For Katherine Birkbeck, it was love at first sight.

She is the new owner of a piece of history on Market Street. Her shop, Spindle Tree, is a photography studio and event center located at 303 Market St., a storefront built in the 1930s.

It was home to a number of different restaurants over the past decade, and was Diane’s hair salon prior to that. The building itself belonged to Jane Holt, who operated Allee Antiques next door and now runs Clinch River Mercantile on the other side of the train tracks.

“When Jay and I first got married, I’d walk down the street in places like Atlanta and say, ‘I want to one day own a storefront,’” Katherine recalled.

But she didn’t think that dream would become a reality so quickly.

It all started when she was asked by Clinton Elementary principal Jenna Sharp to take some black and white pictures for the school’s conference room and Sharp’s personal office. Katherine’s twins — a girl and a boy — had just started Kindergarten at the school. She wandered around downtown Clinton taking pictures and saw the corner building for sale.

“I looked in and peered through the windows,” she said. “I could see what it was, and what I knew it could one day be.”

She took a picture of the phone number, but didn’t say anything to her husband about it for a few days.

But she couldn’t shake it.

She finally brought it up to Jay, acknowledging that it was probably a pipe dream.

“It was a crazy time for us,” she said.

They had just bought a house and were busy with two active kids.

“He surprised me and said it could make a lot of sense for us,” she said.

So they started asking questions. And they liked all the answers.

“I love this community and I love what the Anderson County Chamber is doing to build up this community,” Katherine said. “I wanted to do that as well. I grew up here in Clinton, and in middle school we would walk over to Hoskins and get a milkshake.
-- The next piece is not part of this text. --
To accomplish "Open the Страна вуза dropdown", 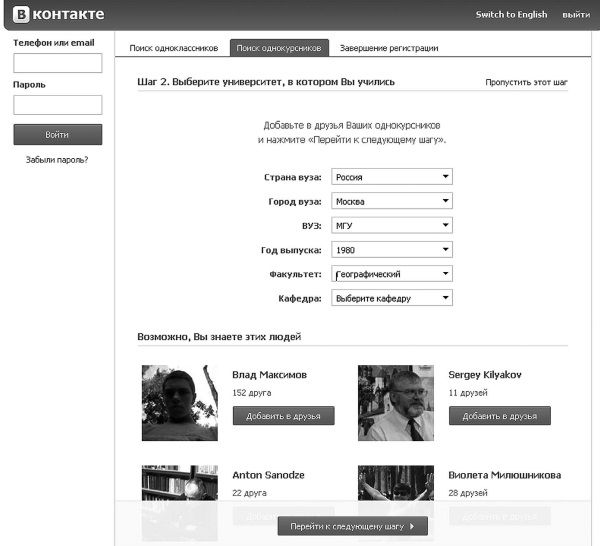I will pos(392,177).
I envision my kids doing that — getting a milkshake and coming on over to the studio.”

They purchased the building and got started on renovations quickly, hiring Clinton High alumni Sean Brown to do the work through Henson Construction.

“He’s someone who really cares about seeing Clinton develop, and they did an amazing job,” Katherine said.

It is a photography studio now, but it’s also an event center. Multiple events are already scheduled over the next few months, and she’s dreaming of creating a little gathering space in the alley between her store and the building next door. It can be rented out for rehearsal dinners, bridal or baby showers and birthdays.

It’s a love story on multiple fronts — love for the new building; between Jay and Katherine, who are the perfect team of dreamer and realist; and a genuine, deeply felt love for their community.

Katherine has been a photographer for almost as long as she and Jay have been married, which is coming up on 15 years in July. Jay is a Wells Fargo financial advisor and helps her keep up with the more mundane side of running a business.

“I give a lot of credit to my husband, who isn’t afraid to be left alone on a Saturday when I’m off shooting a wedding,” she said. “We’re a good pair. I’m the dreamer in the relationship and he’s the realist. He lets me dream a lot and he’s always supported everything I want to do. Most everybody will see me with the Spindle Tree, but he’s such a big part of it behind the scenes.”

The name of the store is very personal for Katherine. She went to Young Life as a teen in Clinton, and a singer named Ryan Long performed a song he had written called Spindle Tree. Her father, Ray Oliver, was a teacher at Clinton High School, and he taught a creative writing class. She told him about Long and the song that inspired her, and he invited Long to come speak to his class. Long story short, Long was the one that inspired Oliver in 2011 to write the book about Freddie Fagan, a much-loved Clinton resident.

Two lines stood out to Birkbeck from the song: “I’m leaning into you as you’re leaning back into me,” and “As we walk and talk and dream we’re seeing a picture of things that too seldom see.”

The first is something that she feels about the City of Clinton.

“I want to do what I can to improve the city and I need it to come back to me, too,” she said.

As for the other line:

“I see people as they are, and I see that they’re beautiful,” she said. “I want to make them feel beautiful.”